» Aufgabenstellung
1: Fasse den Kommentar zur 7. Episode in zwei Sätzen zusammen.
2: Beantworte zum Kommentar zur 7. Episode die folgenden Fragen:
(a) Wem kann der Kommentar insbesondere gut nachfühlen?
(b) Welche Aufschrift ist der Grund, weshalb die Serie weiterverfolgt wird?
(c) Welche zwei Möglichkeiten stehen für die Figur, deren Namen man sich nicht merken konnte, im Raum?
3: Schreibe den Kommentar zur 7. Episode im Anschluss an seinen letzten Satz weiter.

» Vorliegender Text
....

Ich schließe mich ein wenig dem Tenor hier an und kann es insbesondere
@Jedihammer gut nachfühlen (vielleicht mit Ausnahme der Tatsache, dass ich nicht weiß, wo das Problem an einem Klingonen im Rock sein soll). Für mich bleibt nach dieser 7. Episode eigentlich vor allem die Erkenntnis, dass ich die Serie wohl nicht weiterverfolgen würde, wenn da nicht STAR TREK draufstünde. Das ist noch nicht einmal, weil ich sie jetzt besonders schlecht fände, aber gerade bei dieser Folge habe ich gemerkt, wie egal mir einfach viele Sachen sind. Gerade, ob der eine Knilch, dessen Namen ich mir bisher nicht einmal merken konnte, jetzt König wird oder zur Akademie zurückkehrt, hat mich schlichtweg nicht interessiert.

....

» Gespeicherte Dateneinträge
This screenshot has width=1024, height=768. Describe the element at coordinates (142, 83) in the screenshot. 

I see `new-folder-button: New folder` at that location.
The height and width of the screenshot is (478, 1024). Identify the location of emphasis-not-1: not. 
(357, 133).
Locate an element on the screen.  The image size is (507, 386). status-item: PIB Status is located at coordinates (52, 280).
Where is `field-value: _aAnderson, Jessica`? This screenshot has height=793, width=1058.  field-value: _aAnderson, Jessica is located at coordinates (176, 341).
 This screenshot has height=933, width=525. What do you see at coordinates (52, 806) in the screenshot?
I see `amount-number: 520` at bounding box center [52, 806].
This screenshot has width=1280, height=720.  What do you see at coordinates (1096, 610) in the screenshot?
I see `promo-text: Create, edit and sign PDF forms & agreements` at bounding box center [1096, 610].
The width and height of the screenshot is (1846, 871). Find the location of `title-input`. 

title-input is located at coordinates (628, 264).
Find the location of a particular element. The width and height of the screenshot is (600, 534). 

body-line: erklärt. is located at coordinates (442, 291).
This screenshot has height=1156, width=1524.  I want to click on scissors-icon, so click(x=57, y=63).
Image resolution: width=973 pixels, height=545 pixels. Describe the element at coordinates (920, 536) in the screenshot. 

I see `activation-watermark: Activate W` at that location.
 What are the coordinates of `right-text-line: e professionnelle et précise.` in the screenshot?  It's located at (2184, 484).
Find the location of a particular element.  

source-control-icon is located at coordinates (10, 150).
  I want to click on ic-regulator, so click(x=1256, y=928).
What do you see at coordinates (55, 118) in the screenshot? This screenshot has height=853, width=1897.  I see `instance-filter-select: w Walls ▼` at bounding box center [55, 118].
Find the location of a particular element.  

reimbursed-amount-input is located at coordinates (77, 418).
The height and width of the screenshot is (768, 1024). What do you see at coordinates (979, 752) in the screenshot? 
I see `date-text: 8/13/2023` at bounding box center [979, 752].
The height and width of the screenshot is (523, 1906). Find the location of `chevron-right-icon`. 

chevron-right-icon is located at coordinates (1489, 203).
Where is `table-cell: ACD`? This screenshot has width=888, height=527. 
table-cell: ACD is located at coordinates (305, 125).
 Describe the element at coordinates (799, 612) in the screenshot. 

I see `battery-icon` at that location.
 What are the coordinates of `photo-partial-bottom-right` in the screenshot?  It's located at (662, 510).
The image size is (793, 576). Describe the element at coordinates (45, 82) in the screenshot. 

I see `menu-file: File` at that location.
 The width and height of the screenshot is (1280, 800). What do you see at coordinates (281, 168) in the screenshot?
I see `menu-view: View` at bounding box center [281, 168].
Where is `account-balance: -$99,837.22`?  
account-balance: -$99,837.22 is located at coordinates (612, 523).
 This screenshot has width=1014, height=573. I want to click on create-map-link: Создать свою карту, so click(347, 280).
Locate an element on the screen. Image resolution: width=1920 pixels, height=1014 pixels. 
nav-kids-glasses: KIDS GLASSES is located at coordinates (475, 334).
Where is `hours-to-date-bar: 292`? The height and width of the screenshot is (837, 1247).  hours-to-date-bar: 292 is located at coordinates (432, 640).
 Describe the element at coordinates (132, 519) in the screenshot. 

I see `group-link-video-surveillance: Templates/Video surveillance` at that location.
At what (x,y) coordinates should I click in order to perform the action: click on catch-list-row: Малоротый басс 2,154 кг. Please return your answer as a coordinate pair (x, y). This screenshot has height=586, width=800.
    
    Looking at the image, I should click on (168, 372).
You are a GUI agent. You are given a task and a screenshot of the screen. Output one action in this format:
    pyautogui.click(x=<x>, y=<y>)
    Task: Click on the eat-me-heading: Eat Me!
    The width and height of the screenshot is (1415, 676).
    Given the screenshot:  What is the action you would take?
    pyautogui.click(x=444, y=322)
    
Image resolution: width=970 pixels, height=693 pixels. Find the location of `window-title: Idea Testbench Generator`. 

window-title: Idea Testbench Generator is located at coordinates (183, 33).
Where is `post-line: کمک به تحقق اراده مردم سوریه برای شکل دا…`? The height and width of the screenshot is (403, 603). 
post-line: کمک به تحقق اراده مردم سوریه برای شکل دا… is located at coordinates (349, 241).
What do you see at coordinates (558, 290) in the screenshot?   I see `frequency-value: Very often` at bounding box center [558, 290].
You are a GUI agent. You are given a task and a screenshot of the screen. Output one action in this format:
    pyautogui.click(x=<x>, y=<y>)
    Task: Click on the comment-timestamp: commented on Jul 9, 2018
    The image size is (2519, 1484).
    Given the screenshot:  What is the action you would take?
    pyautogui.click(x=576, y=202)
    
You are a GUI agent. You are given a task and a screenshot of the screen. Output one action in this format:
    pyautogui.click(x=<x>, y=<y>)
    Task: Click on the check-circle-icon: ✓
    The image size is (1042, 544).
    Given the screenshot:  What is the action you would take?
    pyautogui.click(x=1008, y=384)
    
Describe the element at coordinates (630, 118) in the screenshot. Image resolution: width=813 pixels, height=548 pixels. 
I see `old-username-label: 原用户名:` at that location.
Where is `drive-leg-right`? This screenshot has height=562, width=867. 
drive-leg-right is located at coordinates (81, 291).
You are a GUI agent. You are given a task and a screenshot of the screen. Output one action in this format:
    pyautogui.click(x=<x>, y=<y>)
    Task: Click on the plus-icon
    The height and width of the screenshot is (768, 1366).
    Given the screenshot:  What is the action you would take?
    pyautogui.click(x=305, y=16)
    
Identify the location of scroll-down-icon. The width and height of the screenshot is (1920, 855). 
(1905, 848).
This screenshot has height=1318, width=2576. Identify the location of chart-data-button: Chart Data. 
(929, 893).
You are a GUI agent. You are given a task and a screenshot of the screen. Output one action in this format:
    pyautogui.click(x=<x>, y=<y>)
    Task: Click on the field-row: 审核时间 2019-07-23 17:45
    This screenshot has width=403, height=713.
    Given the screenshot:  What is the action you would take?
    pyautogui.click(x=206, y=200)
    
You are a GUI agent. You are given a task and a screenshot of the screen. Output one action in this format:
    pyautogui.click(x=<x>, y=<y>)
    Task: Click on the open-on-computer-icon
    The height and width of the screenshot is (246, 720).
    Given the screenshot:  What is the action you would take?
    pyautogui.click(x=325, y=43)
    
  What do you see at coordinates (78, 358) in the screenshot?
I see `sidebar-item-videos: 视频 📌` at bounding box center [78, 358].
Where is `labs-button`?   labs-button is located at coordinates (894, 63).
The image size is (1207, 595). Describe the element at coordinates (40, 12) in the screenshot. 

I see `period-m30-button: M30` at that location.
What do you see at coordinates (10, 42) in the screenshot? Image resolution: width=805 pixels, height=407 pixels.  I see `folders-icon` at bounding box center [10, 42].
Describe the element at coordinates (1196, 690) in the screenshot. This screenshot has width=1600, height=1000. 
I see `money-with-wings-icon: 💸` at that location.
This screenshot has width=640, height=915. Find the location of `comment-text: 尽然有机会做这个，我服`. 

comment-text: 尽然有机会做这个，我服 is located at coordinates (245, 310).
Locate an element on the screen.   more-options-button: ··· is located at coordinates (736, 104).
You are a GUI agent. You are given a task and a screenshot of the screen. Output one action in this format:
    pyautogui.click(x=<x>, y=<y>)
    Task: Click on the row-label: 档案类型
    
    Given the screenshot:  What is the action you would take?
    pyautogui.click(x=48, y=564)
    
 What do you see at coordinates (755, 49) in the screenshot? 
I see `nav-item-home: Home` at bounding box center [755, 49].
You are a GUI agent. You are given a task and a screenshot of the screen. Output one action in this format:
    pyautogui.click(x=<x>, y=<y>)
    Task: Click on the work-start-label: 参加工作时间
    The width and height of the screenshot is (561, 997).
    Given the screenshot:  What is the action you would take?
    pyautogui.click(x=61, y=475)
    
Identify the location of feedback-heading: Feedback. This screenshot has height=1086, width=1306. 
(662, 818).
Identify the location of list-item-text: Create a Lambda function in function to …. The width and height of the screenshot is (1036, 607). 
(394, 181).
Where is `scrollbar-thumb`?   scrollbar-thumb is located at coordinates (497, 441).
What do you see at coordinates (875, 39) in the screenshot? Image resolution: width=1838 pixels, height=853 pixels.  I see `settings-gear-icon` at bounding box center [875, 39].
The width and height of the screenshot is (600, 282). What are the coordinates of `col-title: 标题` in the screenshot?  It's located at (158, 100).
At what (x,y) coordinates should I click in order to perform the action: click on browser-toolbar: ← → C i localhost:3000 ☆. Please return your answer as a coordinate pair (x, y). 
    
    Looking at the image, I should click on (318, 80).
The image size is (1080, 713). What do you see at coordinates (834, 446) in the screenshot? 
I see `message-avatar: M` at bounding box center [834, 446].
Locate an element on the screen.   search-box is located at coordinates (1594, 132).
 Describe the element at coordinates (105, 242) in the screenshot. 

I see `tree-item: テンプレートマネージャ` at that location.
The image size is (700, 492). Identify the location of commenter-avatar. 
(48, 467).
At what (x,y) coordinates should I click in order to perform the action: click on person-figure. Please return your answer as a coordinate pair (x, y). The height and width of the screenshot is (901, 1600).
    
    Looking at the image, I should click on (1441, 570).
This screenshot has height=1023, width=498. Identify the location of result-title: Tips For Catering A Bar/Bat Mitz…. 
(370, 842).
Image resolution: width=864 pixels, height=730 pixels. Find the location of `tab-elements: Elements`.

....

» Antworten in Reihenfolge
1: Der Kommentar schließt sich dem allgemeinen Tenor an und zeigt besonders für @Jedihammer Verständnis, wobei unklar bleibt, wo das Problem an einem Klingonen im Rock liegen soll. Nach der 7. Episode bleibt vor allem die Erkenntnis, dass die Serie ohne die Aufschrift STAR TREK wohl nicht weiterverfolgt würde, und zwar nicht, weil sie besonders schlecht wäre, sondern weil vieles schlicht egal ist, etwa ob eine Figur, deren Namen man sich nicht merken konnte, König wird oder zur Akademie zurückkehrt.

2:
(a) @Jedihammer
(b) STAR TREK
(c) Sie wird entweder König oder kehrt zur Akademie zurück.

3:
Die Geschichte um Caleb und Genesis hat mich da schon etwas mehr angesprochen, aber auch hier hatte ich das Gefühl, dass die Frage, ob Genesis eine Karriere als Captain anstreben soll, viel zu früh zum Thema wird. Vielleicht ist das für mich auch das Hauptproblem der Episode: Sie kommt einfach zu einem Zeitpunkt, zu dem ich noch nicht das Gefühl habe, die Figuren gut genug zu kennen, um ihnen nun dabei zuzuschauen, wie sie die Ferien verbringen.
Als einziges wirklich gut fand ich eigentlich nur Tig Notaro - der könnte ich sogar bei einer ST-Comedy-Show zusehen.